Jüdischer Friedhof, Cimitero ebraico a Kempen, Germania
Il cimitero ebraico è un luogo di sepoltura con 94 lapidi risalenti dal 1845 al 1944 situato su circa 2100 metri quadrati vicino all'insediamento di Kamperlings. Le tombe rivelano come il design delle pietre e le pratiche funerarie si sono evoluti nel corso di più di un secolo.
Il cimitero è stato istituito nel 1809 dopo che la comunità ebraica recuperò il permesso di stabilirsi a Kempen durante il periodo dell'occupazione francese. Questo segnò l'inizio di un nuovo capitolo per la vita ebraica nella città dopo un lungo periodo di esclusione.
Le lapidi più antiche mostrano iscrizioni in ebraico sul fronte, mentre alcune presentano testo in tedesco sul retro.
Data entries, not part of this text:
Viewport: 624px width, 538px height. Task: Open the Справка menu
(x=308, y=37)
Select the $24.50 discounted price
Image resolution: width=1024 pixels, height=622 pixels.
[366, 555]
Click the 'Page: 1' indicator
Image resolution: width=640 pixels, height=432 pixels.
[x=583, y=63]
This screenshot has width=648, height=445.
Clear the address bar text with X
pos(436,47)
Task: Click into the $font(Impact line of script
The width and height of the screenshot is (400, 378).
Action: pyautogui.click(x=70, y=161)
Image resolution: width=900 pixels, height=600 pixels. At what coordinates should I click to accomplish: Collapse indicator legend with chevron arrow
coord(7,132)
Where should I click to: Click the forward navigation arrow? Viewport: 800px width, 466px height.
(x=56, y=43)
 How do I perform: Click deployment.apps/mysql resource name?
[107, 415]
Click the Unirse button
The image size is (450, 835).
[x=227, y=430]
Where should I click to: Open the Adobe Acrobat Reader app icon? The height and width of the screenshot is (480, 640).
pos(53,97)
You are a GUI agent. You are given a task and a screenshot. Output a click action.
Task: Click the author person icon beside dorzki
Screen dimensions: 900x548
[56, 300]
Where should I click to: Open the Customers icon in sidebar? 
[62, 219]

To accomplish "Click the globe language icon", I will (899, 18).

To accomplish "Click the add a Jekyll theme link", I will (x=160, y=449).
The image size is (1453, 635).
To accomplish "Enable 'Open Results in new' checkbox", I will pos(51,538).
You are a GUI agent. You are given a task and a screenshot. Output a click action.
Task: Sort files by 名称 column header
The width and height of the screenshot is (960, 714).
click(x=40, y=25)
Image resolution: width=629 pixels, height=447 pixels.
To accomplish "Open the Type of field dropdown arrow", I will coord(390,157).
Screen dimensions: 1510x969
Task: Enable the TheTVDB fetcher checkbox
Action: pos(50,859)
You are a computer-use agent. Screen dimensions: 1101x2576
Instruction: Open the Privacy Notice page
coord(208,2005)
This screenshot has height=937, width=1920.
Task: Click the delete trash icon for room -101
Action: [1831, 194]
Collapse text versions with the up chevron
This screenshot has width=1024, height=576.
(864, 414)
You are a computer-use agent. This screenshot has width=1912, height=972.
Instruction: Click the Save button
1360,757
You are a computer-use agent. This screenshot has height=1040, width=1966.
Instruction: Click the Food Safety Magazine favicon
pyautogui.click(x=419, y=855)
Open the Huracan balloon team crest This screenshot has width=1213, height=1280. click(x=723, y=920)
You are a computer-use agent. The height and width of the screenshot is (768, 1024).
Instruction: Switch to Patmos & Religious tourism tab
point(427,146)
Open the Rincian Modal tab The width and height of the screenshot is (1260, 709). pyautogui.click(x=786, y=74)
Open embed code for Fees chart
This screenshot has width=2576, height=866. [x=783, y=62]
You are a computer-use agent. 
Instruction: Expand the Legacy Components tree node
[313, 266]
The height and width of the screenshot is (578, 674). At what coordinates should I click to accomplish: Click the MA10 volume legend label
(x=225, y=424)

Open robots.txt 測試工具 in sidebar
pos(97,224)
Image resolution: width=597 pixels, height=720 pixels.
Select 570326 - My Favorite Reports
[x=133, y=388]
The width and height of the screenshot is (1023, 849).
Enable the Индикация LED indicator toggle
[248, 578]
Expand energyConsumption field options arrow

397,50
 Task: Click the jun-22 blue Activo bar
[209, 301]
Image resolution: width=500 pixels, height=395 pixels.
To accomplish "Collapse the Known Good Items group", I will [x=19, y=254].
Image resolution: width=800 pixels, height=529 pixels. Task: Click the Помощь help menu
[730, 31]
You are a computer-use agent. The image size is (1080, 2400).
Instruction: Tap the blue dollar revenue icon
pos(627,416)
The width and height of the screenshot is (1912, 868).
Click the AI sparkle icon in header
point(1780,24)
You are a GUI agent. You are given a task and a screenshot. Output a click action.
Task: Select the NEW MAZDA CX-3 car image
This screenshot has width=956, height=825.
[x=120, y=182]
Queste pietre riflettono come la comunità bilanciava la sua identità religiosa con il suo posto nella società locale.
Il cimitero non è aperto all'accesso libero e richiede il permesso preventivo del dipartimento dei parchi municipali di Kempen. I visitatori dovrebbero contattare le autorità locali in anticipo per organizzare una visita.
Nel 2007, Max Mendel, l'unico residente ebraico di Kempen a sopravvivere al periodo nazista, è stato sepolto in questo cimitero. Il suo seppellimento collega la lunga storia del sito alla sopravvivenza e al ricordo.